The effects of chloroquine and other weak bases on the accumulation and efflux of digoxin and ouabain in HeLa cells

Abstract
We have studied the effects of the weak bases chloroquine, NH4Cl and amantadine on the handling of certain cardiac glycosides by HeLa cells. When these weak bases are applied acutely to HeLa cells they have only minor effects on the binding of cardiac glycosides to the sodium pumps and on the recovery of pump function following block. When cells are grown in these weak bases there is a variable (10–30%) reduction in pump numbers. This effect is additive to that of chronic treatment with cardiac glycosides. If all sodium pumps are blocked with ouabain, digoxin or digitoxin then recovery of function recovers with a T1/2 of about 7 h (10% h−1); digoxin and digitoxin molecules are excreted at a similar rate but ouabain excretion occurs at a much slower rate (3% h−1). These weak bases greatly slow (× 3) the rate of excretion of digoxin and digitoxin but do not alter that of ouabain.

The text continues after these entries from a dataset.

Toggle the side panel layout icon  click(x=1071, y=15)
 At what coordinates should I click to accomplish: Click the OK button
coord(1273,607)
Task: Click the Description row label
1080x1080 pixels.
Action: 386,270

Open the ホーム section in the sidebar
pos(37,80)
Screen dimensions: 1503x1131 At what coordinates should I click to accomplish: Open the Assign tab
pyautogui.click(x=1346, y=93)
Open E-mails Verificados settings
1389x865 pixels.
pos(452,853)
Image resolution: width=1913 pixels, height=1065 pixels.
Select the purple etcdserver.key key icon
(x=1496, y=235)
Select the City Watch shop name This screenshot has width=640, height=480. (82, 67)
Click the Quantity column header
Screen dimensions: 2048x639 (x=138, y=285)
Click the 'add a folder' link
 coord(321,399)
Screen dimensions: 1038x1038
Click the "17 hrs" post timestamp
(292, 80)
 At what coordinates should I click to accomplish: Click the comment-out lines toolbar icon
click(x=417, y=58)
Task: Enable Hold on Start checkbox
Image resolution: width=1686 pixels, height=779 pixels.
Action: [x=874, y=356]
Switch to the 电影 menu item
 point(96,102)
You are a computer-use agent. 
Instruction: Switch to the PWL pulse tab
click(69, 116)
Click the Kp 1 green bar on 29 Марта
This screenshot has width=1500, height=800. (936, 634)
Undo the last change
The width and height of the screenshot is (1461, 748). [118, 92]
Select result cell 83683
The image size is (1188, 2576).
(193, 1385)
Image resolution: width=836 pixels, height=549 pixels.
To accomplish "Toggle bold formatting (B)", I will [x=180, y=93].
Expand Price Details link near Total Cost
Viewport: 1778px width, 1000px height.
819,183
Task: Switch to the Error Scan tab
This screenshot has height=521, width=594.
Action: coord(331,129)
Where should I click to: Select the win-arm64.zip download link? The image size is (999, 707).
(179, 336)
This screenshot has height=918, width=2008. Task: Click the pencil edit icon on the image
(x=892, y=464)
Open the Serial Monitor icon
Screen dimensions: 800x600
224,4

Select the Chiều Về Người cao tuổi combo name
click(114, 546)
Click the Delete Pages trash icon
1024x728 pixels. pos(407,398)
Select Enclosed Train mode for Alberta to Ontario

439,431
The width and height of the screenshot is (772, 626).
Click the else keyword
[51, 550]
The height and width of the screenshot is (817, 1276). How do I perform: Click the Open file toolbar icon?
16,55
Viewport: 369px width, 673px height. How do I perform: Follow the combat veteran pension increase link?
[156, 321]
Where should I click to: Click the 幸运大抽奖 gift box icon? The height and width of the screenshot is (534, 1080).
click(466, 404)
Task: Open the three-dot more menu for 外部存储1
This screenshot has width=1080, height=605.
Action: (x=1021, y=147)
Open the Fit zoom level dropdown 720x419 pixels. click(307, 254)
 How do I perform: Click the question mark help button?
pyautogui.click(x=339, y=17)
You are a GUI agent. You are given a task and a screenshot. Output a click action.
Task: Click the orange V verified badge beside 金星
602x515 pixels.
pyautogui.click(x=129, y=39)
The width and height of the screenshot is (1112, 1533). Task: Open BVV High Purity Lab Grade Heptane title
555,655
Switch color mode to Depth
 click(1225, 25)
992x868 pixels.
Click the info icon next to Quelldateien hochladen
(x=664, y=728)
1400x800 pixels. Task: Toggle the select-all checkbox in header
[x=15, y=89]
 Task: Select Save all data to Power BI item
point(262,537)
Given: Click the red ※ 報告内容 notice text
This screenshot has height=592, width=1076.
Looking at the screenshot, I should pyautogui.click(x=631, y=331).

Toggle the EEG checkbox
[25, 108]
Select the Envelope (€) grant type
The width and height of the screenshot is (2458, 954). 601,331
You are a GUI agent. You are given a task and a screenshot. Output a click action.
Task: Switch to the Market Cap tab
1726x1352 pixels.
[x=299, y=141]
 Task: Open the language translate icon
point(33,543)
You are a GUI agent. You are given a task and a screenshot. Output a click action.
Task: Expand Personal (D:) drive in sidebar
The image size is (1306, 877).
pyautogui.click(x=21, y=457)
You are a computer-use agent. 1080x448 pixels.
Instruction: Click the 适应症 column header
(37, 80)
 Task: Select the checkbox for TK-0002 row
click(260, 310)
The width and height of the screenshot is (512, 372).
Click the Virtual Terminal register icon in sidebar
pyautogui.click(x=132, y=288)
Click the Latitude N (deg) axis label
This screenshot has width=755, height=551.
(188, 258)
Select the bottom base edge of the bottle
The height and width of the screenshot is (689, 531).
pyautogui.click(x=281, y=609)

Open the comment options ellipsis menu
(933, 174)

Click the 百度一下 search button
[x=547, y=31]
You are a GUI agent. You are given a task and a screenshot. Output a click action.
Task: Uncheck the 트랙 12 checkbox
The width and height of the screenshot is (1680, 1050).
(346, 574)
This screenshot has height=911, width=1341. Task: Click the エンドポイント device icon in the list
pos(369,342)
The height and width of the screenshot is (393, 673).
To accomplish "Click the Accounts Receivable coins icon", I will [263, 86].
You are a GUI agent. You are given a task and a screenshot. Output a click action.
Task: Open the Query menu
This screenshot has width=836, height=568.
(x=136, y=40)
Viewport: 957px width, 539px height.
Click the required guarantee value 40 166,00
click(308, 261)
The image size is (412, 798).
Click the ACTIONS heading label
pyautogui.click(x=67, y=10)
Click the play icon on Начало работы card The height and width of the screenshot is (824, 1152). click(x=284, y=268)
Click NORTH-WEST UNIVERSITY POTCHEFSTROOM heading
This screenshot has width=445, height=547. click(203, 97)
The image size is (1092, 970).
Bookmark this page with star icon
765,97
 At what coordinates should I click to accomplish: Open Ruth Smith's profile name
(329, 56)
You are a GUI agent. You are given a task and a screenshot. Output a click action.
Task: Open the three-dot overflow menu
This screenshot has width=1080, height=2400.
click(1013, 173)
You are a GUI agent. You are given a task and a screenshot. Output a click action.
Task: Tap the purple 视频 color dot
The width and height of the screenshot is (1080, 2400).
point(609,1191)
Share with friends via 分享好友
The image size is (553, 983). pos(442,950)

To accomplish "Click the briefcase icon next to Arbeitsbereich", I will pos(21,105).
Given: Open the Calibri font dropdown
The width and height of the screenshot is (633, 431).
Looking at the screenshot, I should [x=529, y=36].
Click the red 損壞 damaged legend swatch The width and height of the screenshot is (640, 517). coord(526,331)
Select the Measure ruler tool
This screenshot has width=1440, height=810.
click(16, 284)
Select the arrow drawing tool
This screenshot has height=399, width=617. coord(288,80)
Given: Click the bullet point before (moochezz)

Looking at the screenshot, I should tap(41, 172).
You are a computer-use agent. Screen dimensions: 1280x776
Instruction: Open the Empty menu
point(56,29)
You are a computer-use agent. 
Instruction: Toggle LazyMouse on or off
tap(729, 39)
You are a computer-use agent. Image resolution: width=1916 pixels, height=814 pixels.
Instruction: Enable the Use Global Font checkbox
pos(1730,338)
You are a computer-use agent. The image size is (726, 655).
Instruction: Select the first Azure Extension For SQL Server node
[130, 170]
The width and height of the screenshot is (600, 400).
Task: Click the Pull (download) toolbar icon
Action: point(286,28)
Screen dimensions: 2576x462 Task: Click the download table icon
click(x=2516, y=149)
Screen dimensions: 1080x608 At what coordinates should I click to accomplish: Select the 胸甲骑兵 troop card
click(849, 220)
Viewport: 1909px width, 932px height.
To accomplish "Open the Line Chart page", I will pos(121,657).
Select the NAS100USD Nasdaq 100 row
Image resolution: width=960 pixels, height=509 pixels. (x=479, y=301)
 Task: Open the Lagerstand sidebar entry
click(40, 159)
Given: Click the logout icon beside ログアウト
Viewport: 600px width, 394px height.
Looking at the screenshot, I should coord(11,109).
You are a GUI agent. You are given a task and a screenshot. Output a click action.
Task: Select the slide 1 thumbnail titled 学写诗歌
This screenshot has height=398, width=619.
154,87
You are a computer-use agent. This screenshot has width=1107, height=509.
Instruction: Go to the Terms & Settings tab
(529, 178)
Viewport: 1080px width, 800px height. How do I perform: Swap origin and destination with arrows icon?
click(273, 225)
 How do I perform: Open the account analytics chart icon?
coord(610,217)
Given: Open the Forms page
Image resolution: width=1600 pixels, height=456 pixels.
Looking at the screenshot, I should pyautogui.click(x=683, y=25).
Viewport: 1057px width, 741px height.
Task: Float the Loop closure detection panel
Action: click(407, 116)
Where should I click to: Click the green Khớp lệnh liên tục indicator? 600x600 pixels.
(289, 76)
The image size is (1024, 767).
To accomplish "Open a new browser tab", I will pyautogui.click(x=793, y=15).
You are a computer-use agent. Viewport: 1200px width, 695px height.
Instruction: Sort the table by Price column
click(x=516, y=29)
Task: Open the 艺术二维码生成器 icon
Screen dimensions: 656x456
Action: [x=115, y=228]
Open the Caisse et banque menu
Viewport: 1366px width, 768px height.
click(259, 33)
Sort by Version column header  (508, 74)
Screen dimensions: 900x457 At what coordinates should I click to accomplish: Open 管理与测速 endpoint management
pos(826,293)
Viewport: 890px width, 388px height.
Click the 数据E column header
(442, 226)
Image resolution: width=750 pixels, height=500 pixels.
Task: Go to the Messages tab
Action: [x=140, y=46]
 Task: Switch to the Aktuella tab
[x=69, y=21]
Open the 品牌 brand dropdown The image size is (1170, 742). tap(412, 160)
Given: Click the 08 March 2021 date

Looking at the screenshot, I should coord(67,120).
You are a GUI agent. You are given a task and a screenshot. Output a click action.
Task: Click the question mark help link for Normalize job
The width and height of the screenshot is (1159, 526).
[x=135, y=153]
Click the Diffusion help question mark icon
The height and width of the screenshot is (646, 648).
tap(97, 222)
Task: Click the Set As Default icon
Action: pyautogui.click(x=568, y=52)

The process affected by chloroquine was estimated to have a T1/2 of 8 h. Cells grown in the presence of cardiac glycosides accumulate large numbers of glycoside molecules; chloroquine, NH4Cl and amantadine increase the accumulation of digoxin and digitoxin and may decrease that of ouabain. Quantitatively these results fit a model whereby cardiac glycosides are accumulated by HeLa cells bound to the sodium pumps, are processed by the lysosomes and then excreted. The results are consistent with a process of internalisation and renewal of sodium pumps by HeLa cells.